Argentine writer, academic and jurist

Marcela Iacub (born 1964) is an Argentine writer and jurist specializing in bioethics research, living in France. In 2013, Iacub was successfully sued for invasion of privacy by Dominique Strauss-Kahn: her novel Belle et Bête included a character based on him.

==Life and work==
The daughter of a lawyer, she was born and raised in Buenos Aires into an Argentine family of Jewish background. Her family ancestors were Belarusian and Ukrainian Jews, although she considers herself as an atheist. She studied law and became the youngest member of the Buenos Aires bar at the age of 21. She continued her studies at the School for Advanced Studies in the Social Sciences (EHESS) in France. Iacub became a researcher at the Centre national de la recherche scientifique as well as an associate member of the Centre d'étude des normes juridiques at EHESS. She was also a columnist for the newspaper Libération. Iacub is known for voicing opinions contrary to those of mainstream French feminists.
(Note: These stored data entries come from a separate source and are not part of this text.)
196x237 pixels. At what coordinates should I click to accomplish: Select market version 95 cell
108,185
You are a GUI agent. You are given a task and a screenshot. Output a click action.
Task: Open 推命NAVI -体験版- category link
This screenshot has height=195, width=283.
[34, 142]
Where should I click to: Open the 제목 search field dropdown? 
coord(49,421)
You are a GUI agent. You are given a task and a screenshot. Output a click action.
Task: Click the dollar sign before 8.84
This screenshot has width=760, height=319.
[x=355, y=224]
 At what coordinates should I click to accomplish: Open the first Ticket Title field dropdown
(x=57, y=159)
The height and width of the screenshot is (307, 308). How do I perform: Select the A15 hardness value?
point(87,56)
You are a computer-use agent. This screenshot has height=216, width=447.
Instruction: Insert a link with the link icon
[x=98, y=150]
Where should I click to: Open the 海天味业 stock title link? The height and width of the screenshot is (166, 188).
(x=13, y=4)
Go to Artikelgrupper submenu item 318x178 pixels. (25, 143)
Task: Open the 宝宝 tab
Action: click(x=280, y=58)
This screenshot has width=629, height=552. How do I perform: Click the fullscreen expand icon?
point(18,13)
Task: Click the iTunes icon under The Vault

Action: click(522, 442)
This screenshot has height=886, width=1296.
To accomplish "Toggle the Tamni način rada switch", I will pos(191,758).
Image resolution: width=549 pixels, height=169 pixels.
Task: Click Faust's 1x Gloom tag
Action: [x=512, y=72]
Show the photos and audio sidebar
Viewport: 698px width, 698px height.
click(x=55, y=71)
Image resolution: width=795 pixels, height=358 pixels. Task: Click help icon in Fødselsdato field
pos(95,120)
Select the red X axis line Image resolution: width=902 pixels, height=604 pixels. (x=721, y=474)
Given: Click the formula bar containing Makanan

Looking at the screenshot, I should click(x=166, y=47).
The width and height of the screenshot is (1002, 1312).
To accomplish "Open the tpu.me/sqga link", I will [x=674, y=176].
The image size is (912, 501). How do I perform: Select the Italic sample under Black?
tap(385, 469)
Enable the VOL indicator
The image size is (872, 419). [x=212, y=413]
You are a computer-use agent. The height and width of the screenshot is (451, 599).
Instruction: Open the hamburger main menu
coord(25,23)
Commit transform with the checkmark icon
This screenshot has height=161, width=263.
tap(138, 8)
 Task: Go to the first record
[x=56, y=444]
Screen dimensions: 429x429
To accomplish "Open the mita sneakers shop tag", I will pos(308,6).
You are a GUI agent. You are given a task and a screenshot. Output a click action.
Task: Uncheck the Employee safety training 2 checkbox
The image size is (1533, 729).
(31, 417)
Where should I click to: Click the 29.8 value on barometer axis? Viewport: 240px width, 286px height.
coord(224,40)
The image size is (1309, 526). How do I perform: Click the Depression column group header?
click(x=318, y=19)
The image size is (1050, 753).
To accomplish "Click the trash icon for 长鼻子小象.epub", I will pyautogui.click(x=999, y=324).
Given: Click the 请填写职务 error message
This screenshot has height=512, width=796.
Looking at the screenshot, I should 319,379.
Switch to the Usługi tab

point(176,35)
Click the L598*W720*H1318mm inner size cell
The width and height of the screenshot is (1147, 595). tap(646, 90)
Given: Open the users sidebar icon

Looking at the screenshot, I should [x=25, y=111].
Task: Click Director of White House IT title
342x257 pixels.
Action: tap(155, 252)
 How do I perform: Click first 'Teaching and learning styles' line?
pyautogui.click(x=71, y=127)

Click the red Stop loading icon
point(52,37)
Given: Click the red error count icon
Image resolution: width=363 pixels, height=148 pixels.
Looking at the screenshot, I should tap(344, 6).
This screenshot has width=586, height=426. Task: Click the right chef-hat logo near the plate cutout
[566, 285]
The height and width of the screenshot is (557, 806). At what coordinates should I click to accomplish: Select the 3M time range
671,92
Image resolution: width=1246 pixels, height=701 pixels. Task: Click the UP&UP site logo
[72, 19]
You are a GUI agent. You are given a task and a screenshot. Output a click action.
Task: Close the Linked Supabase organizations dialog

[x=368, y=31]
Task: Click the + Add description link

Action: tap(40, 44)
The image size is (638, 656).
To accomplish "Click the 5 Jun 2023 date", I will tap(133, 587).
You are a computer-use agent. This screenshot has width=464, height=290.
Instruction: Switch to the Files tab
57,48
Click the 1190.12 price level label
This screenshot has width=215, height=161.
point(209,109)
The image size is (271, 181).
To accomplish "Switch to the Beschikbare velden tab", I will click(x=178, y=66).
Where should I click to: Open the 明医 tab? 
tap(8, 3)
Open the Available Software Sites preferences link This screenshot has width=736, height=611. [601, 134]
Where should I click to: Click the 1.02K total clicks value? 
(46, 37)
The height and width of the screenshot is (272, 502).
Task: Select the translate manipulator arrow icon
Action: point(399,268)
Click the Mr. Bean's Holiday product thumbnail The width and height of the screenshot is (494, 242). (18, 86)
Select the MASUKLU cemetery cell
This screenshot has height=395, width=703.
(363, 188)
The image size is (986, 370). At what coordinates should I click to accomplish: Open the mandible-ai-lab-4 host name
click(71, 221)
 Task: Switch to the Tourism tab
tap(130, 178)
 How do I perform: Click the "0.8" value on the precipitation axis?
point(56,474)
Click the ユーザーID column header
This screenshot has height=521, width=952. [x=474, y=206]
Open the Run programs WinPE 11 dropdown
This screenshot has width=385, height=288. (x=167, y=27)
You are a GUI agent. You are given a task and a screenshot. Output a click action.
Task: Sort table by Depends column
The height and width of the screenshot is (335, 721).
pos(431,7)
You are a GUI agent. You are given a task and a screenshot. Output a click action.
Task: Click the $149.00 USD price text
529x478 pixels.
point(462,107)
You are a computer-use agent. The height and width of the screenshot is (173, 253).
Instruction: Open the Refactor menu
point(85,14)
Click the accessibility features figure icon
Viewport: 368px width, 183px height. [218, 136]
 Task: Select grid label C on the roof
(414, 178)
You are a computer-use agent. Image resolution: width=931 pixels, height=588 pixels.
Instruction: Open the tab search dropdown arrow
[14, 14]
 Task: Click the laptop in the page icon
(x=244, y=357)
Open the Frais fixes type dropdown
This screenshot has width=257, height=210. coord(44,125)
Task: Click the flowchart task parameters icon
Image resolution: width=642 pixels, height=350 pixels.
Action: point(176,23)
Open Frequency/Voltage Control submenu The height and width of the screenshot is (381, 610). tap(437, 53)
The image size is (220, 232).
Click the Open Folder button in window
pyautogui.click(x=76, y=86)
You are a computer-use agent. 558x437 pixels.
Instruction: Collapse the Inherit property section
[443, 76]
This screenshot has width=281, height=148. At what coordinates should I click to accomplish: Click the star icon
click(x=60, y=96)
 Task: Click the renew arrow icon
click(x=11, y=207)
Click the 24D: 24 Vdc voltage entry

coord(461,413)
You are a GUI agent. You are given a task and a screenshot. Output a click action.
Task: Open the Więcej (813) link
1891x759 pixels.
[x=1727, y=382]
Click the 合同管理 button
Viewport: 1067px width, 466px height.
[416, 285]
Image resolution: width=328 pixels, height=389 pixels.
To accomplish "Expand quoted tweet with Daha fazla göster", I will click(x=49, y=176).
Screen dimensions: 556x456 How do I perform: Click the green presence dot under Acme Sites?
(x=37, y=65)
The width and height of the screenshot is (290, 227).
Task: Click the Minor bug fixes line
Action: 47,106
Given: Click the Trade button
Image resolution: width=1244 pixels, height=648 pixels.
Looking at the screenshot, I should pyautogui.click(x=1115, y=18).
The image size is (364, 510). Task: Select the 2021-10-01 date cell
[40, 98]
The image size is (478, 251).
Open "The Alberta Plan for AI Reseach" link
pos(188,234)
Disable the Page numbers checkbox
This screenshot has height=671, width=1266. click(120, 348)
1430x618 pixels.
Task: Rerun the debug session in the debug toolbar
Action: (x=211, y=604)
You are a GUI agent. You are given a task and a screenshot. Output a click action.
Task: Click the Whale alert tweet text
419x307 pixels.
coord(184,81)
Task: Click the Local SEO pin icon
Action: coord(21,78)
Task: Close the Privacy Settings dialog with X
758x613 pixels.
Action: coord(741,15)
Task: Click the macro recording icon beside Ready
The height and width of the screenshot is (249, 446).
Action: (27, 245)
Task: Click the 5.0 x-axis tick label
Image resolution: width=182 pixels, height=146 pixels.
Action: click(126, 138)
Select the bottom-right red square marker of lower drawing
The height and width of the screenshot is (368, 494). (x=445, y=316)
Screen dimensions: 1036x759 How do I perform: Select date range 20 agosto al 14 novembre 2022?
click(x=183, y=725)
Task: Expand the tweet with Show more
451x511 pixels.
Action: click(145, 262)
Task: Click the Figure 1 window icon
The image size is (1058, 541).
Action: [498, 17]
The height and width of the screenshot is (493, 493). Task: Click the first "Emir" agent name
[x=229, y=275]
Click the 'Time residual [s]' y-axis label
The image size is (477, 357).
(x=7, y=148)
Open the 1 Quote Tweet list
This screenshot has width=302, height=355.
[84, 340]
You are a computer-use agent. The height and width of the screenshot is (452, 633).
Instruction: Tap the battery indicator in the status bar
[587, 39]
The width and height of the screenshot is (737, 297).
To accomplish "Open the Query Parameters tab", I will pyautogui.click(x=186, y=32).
In 2001, with Pierre Jouannet, she published Juger la vie. The following year, she published a collection of essays Le crime était presque sexuel et autres essais de casuistique juridique.

In 2012, she published Une société de violeurs? which defended Dominique Strauss-Kahn and criticized feminist critics for their portrayal of men. An affair with Strauss-Kahn followed which ended in August that year.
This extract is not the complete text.